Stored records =

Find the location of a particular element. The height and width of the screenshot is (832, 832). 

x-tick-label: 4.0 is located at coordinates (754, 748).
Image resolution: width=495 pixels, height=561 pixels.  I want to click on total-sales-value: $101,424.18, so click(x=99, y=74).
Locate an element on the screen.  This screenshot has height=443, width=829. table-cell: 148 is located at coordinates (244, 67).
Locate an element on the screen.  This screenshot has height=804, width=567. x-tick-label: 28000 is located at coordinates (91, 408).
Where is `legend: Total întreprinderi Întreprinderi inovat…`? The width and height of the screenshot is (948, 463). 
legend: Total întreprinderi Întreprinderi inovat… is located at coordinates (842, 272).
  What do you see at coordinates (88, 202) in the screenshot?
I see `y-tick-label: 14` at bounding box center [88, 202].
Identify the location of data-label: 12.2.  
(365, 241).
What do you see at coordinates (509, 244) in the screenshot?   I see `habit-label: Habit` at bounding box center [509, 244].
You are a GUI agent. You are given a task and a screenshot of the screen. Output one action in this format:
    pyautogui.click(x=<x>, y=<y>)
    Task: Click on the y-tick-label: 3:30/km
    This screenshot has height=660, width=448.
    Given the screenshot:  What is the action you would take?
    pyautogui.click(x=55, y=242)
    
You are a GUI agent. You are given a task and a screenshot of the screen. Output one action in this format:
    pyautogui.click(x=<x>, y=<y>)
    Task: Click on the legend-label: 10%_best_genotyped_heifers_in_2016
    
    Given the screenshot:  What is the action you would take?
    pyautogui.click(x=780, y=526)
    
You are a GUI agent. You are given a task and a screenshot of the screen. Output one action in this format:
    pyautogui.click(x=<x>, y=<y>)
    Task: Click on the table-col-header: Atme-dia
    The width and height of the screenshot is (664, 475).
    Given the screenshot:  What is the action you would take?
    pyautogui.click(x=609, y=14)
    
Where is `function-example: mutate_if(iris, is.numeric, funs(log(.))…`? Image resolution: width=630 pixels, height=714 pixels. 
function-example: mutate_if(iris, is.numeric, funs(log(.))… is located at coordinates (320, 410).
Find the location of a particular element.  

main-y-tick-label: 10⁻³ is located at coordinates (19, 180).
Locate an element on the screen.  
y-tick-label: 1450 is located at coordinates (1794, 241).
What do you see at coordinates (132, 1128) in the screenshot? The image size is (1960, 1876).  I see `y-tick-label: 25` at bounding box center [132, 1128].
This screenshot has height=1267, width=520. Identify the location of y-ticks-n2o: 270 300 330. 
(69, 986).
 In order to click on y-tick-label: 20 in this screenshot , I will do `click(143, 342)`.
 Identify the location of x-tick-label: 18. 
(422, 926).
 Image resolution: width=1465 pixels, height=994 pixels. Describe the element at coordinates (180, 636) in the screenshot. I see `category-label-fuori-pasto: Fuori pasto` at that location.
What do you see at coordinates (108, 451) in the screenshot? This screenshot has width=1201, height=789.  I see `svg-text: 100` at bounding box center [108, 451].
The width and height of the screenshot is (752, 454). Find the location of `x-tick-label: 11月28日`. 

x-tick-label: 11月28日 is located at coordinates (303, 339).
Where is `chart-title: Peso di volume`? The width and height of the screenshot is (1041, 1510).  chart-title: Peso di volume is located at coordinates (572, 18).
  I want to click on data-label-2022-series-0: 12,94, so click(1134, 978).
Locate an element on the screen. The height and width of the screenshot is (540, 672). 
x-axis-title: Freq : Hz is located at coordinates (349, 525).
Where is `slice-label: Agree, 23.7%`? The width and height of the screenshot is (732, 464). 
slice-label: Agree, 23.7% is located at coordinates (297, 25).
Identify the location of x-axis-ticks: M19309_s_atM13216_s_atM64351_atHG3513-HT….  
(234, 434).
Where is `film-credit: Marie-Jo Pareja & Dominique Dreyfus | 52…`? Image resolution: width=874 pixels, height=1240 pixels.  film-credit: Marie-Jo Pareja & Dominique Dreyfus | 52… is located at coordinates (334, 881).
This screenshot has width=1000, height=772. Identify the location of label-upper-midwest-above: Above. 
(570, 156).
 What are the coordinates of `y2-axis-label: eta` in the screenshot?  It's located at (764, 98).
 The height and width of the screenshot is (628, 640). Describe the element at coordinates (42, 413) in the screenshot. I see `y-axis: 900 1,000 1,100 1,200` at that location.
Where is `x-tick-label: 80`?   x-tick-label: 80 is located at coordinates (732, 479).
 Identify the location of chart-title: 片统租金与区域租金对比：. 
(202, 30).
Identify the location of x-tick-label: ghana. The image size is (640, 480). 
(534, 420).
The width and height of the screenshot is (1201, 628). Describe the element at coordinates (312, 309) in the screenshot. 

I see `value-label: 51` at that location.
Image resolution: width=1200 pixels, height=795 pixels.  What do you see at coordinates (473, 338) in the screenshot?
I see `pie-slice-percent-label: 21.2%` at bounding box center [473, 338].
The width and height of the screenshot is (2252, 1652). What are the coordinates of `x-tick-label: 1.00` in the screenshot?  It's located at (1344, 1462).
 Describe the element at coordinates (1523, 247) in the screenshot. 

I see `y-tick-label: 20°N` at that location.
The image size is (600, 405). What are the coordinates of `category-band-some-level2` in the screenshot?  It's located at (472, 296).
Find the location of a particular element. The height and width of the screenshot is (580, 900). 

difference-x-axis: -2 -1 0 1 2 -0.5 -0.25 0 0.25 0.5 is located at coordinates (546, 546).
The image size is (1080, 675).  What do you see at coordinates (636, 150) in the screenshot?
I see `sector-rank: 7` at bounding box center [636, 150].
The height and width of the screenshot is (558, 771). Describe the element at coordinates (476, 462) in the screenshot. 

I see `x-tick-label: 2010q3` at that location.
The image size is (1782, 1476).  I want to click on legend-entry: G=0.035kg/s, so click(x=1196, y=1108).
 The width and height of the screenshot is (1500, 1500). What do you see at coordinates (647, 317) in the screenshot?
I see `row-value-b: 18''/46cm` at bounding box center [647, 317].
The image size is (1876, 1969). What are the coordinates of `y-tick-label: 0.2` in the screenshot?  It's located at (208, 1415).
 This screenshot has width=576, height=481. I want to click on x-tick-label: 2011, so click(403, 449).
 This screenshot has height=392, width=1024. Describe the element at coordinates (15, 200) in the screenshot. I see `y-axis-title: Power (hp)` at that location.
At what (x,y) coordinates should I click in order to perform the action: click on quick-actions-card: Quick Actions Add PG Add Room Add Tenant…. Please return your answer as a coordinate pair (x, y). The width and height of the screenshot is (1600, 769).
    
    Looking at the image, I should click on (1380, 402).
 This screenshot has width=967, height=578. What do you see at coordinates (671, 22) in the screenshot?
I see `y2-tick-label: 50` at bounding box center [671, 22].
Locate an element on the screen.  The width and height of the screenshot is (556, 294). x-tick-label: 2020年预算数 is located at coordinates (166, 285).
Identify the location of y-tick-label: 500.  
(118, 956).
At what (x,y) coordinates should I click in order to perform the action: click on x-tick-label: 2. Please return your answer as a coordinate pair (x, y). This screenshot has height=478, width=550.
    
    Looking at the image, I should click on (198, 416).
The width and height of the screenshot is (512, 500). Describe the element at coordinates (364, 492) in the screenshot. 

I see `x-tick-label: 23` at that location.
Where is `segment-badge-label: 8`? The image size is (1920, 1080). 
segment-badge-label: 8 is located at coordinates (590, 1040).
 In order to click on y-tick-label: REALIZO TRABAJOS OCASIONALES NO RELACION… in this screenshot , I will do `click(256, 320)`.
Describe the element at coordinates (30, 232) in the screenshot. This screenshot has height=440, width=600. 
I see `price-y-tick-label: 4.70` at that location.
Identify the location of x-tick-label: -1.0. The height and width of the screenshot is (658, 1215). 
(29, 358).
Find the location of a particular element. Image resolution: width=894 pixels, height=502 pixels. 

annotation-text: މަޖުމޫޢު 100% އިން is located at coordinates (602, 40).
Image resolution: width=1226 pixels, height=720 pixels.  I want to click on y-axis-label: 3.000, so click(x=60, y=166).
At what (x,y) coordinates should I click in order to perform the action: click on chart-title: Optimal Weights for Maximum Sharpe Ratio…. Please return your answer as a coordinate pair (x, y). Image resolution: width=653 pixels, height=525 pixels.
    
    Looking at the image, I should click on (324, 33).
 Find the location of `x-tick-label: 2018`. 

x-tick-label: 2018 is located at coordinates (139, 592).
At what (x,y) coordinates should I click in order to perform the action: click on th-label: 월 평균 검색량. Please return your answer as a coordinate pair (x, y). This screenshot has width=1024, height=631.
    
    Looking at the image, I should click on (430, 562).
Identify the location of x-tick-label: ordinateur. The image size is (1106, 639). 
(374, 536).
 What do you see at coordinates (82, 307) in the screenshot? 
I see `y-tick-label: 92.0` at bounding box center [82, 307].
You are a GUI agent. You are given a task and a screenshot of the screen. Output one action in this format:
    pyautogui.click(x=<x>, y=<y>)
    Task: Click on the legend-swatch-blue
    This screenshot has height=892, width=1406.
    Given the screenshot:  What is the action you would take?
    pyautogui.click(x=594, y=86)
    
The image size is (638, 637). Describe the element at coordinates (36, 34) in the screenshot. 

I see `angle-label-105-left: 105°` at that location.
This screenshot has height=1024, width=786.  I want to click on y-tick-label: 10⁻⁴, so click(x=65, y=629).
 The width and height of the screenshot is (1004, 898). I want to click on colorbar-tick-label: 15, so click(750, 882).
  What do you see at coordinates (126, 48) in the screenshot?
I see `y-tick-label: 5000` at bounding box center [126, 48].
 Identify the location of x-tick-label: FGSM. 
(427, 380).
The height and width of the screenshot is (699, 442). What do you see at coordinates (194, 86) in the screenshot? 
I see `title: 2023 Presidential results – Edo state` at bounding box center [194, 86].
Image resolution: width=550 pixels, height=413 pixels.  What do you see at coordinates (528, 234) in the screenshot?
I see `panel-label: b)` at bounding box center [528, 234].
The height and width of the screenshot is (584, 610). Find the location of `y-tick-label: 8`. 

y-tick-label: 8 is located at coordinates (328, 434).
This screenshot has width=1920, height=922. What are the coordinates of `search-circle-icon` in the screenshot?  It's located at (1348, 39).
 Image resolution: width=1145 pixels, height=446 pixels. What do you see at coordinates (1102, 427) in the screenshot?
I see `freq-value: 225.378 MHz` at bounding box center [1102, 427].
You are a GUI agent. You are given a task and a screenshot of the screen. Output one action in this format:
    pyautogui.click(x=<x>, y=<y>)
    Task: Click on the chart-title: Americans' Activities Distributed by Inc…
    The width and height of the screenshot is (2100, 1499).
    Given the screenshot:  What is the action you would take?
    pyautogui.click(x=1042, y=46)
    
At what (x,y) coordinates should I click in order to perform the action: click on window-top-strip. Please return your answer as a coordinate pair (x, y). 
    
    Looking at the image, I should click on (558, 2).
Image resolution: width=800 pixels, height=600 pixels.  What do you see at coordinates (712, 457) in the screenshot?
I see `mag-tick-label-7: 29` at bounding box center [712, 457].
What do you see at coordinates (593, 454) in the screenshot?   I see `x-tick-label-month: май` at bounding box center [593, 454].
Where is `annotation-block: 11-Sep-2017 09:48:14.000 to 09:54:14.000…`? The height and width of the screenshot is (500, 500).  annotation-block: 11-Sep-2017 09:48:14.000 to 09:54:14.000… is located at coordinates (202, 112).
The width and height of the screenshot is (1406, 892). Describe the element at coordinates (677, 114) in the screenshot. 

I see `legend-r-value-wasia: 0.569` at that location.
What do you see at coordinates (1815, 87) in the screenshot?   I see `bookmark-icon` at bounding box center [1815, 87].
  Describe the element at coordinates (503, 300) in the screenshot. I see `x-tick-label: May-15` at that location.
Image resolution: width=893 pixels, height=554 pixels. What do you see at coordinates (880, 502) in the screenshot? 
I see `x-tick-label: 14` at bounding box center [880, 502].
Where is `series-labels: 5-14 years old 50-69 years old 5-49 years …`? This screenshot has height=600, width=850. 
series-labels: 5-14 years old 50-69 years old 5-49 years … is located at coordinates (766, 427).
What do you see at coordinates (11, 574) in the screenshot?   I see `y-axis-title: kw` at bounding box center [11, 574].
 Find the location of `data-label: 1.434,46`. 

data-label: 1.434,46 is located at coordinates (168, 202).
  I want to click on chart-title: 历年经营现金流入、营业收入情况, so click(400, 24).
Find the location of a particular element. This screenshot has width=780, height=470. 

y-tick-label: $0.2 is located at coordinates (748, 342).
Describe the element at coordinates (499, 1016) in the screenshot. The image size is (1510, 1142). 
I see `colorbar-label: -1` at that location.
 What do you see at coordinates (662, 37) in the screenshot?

Exercise directions =
Repeat the rows from the start of the records up to and including the line containing "coordinates (244, 67).".

Response area =
Find the location of a particular element. The height and width of the screenshot is (832, 832). 

x-tick-label: 4.0 is located at coordinates (754, 748).
Image resolution: width=495 pixels, height=561 pixels.  I want to click on total-sales-value: $101,424.18, so click(x=99, y=74).
Locate an element on the screen.  This screenshot has height=443, width=829. table-cell: 148 is located at coordinates (244, 67).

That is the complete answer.